Dans un communiqué en soirée, la présidente LR de la région Ile-de-France, Valérie Pécresse, a plaidé pour que ces reports annoncés d'ouverture à la concurrence ne se fassent pas "au détriment des Franciliens qui ont besoin d'une amélioration du service à un prix compétitif".
Sur les conséquences de cette ouverture pour les salariés, la ministre a donné des garanties. En cas de transfert d'une entreprise ferroviaire à une autre, les salariés bénéficieront d'une "portabilité des droits", sans limite de durée, selon elle.
Ils conserveront leur niveau de rémunération, ainsi que le régime spécial de retraite et la garantie de l'emploi pour les employés ayant été embauchés au statut de cheminot. Les autres conditions relèveront des accords de branches.

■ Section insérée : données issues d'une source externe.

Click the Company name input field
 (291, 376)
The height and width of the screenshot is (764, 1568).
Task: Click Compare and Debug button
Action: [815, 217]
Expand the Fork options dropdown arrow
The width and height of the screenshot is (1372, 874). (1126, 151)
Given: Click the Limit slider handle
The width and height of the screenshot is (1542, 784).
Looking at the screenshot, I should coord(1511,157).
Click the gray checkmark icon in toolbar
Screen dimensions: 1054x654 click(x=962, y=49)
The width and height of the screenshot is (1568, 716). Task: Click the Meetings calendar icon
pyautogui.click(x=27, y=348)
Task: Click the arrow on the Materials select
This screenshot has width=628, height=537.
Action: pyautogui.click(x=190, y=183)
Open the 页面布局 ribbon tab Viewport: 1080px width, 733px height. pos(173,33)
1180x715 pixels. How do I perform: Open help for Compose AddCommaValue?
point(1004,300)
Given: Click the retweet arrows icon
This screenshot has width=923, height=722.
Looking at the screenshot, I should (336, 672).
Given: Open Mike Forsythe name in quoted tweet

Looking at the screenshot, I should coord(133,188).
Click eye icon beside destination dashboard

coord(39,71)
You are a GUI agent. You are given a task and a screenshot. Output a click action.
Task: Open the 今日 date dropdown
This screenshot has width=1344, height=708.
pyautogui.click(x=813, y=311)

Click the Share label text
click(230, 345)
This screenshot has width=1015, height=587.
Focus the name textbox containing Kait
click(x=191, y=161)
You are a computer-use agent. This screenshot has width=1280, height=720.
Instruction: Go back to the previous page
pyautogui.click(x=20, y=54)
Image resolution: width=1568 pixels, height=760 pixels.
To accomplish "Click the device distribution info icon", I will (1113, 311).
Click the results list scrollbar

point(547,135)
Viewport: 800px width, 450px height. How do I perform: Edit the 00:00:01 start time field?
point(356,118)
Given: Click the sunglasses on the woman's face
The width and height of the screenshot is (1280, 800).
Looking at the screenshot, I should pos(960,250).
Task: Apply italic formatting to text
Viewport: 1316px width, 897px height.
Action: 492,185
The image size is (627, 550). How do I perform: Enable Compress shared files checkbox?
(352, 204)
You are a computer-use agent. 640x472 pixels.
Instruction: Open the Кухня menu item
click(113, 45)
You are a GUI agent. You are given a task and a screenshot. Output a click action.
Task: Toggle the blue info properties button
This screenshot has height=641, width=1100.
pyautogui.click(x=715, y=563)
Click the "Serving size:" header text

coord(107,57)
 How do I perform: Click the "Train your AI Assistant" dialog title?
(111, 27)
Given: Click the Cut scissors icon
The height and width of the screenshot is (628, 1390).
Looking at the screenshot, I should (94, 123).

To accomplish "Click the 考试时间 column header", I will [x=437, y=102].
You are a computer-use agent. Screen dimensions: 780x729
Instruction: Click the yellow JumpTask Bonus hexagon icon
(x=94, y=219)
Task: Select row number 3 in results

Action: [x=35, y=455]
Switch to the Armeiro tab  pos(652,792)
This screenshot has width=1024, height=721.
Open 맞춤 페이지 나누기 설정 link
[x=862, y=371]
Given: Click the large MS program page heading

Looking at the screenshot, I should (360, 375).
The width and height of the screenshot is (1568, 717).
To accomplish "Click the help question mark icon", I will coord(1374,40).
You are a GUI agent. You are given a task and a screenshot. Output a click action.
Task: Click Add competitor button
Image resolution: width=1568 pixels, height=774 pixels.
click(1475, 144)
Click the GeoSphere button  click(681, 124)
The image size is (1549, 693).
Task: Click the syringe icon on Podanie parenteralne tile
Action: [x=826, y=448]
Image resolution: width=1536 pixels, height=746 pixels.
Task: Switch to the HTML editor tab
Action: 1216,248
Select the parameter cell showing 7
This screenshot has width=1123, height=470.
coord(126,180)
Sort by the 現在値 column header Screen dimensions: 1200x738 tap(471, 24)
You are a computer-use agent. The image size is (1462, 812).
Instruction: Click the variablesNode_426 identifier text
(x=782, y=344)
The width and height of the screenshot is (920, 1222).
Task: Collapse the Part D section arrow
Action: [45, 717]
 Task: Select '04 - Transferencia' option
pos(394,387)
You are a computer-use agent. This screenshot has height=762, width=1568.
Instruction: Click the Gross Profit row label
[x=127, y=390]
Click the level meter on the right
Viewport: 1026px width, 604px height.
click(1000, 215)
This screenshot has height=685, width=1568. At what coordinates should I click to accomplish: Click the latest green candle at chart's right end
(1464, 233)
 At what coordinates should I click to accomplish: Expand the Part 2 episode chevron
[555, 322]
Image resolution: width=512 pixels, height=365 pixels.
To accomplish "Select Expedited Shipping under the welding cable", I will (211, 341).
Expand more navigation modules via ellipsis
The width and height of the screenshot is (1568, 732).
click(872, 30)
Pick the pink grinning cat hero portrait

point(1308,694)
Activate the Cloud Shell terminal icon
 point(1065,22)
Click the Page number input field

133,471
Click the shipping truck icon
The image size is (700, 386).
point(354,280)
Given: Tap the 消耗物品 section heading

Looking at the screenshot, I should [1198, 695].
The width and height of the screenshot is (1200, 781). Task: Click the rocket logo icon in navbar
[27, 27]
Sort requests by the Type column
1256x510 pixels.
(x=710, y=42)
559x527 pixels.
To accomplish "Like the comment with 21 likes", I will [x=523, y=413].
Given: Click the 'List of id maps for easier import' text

"Je pense qu'on peut considérer que ce sont des garanties de haut niveau (...) J'espère qu'elles sont de nature à les rassurer", a ajouté la ministre. "Je déplore que la grève démarre alors que nos discussions sont en cours. Nous sommes à mi-parcours des concertations et le débat au Parlement démarre la semaine prochaine."
La SNCF a rappelé que les agents peuvent se déclarer grévistes "au plus tard 48 heures avant" le début de la grève. "Une fois ces déclarations connues", le groupe pourra "construire un plan précis de circulation des trains" et communiquera "au plus tard" à 17H00 dimanche "l'ensemble des prévisions de trafic, train par train" pour lundi soir et mardi.
M. Pepy a évoqué vendredi matin les hypothèses d'"un train sur cinq ou un sur huit" circulant pendant la grève comme "une fourchette possible" et relevé que certains syndicats évoquaient même un train sur dix. "On ne pourra pas dans ces conditions transporter la totalité des voyageurs", a-t-il souligné.
La participation à la grève sera "exceptionnellement forte", a estimé l'Unsa vendredi. Elle sera "très forte", a confirmé Erik Meyer, tablant sur "moins de 10% du trafic dans beaucoup d'endroits".